Выбрать главу

— Своему?

— И вашему тоже, вы же взяли его у нас, а говорите, что он ваш был; и пророки, и Моисей, и другое — они наши, а вы же их взяли у нас и верите им, — они все были от нашего бога, а вы и пророков и его взяли себе — и верите, почему же я не могу верить богу, если он наш и ваш?..

С улицы позвали Мотьку приехавшие, он побежал к ним, Барманский докуривал папиросу, загасил окурок и пошел в корчму, подумав, — этот корчмарь не хуже иезуита польского.

Вошел на цыпочках — носки лакированных полуботинок поскрипывали, Костицына встала…

— Я не сплю, можете не беспокоиться…

Потушили свечу, Вера Алексеевна снова легла, Барманский снял фрак, полуботинки и тоже заскрипел постелью, — полежал, вздохнув раза два…

— Вас, Вера Алексеевна, не беспокоит мое присутствие?

Ответила просто, — думала о Дракине, о Зине, о своей жизни и на минуту ее охватила тревога за свою жизнь — пустынную, выжженную обманом нелюбимому мужу и неприкаянную пустоту лживости.

— Нет, Валентин Викторович, я устала сегодня — хочется отдохнуть…

— Но вы вообразите, мы здесь одни, вдвоем в одной комнате — эта необычайность вас не волнует?.. Влюбленный и отвергнутый поклонник вдвоем с тою женщиной, которой он поклоняется…

— Оставьте, Валентин Викторович, — мы едем на большое торжество — я ни о чем ином и не думаю, мне сейчас все равно, кто бы здесь ни был.

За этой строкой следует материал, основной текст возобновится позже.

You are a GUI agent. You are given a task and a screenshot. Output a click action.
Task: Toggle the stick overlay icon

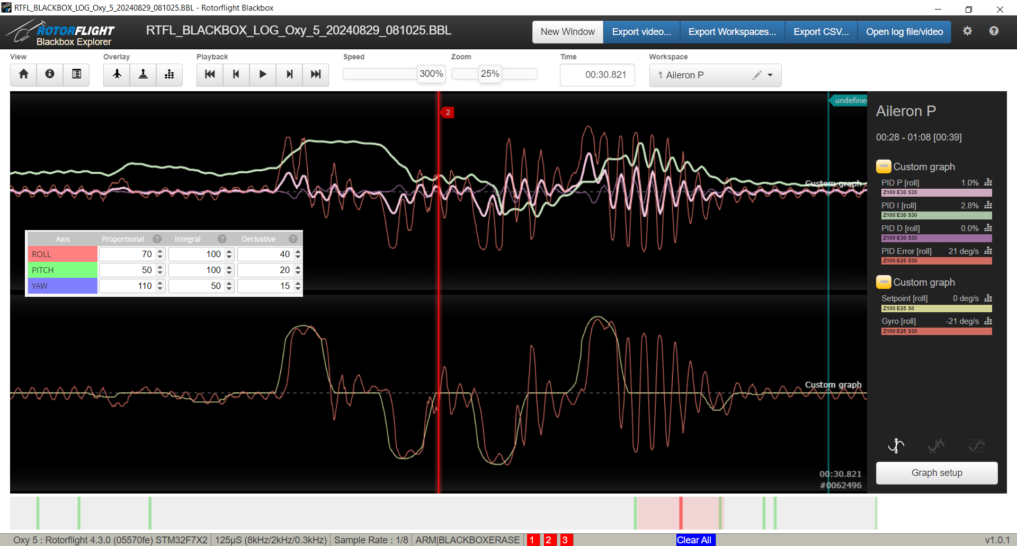(x=143, y=75)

Старалась говорить как можно спокойнее, но слова Барманского испугали, подумала, что такой, как он, способен на все, — может подойти к спящей, поцеловать, или… передернулась от брезгливости, и мысль эта стала навязчивой, решила не спать до утра, — если б случилось что — против его силы сонная не смогла бы бороться, кричать бы себе не позволила. Барманский долго ворочался, вздыхал и захрапел. Взвизгивающий храп раздражал — долгий, закатистый и противный, — встала, открыла окно, но оставаться в комнате не могла — вышла во двор.

Против крыльца в плетеном сарае кто-то говорил, и сквозь щели ворот тускло взблескивал огонек. За сараем неслышно шумели сосны хмурою чернотой ночи, пахло смолой и смолянистой лесной прохладой. Потом, может быть, показалось только, ухнула глухо сова, и снова смолкло, через минуту этот звук повторился острее и сделался непрерывным, плачущим, напряженно прислушалась, — показалось, кто-то беспомощно плачет там, в плетеном сарае. Сжалась вся и пошла к деревянной двери.

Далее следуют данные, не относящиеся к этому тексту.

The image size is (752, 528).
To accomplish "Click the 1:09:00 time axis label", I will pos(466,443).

На земле, подле толстого стеаринового огарка, сидел в лохмотьях черный мужик, налились кровью глаза под шапкою черных волос, впились в мальчика, привязанного к старому изрубленному пню, другой — урод, с вывихнутой рукой, худой и такой же оборванный нагревал на свечке железный прут и жег им мальчику обнаженный локоть, тог только мычал — рот был заткнут тряпкою и по щекам текли слезы из глаз, — один глаз был, только перед этим, когда в первый раз сова ухнула, вывернут черным нищим, и слезы у мальчика текли из-под красных неморгавших кровавых век, белок выпирал пересеченный кровавыми нитями тонких жилок; от прикосновения раскаленного прута к телу мальчик вздрагивал и мычал, черный мужик бил его по затылку, коротко взмахивая ладонью, и удар был сухим, коротким.

— Молчи ты, щенок, задаром, что ли, взяли тебя, — нахлебник нашелся, — а ты в жилы ему вдавливай, — боишься, что ль?!. Подавать будут больше, — молчи, щенок!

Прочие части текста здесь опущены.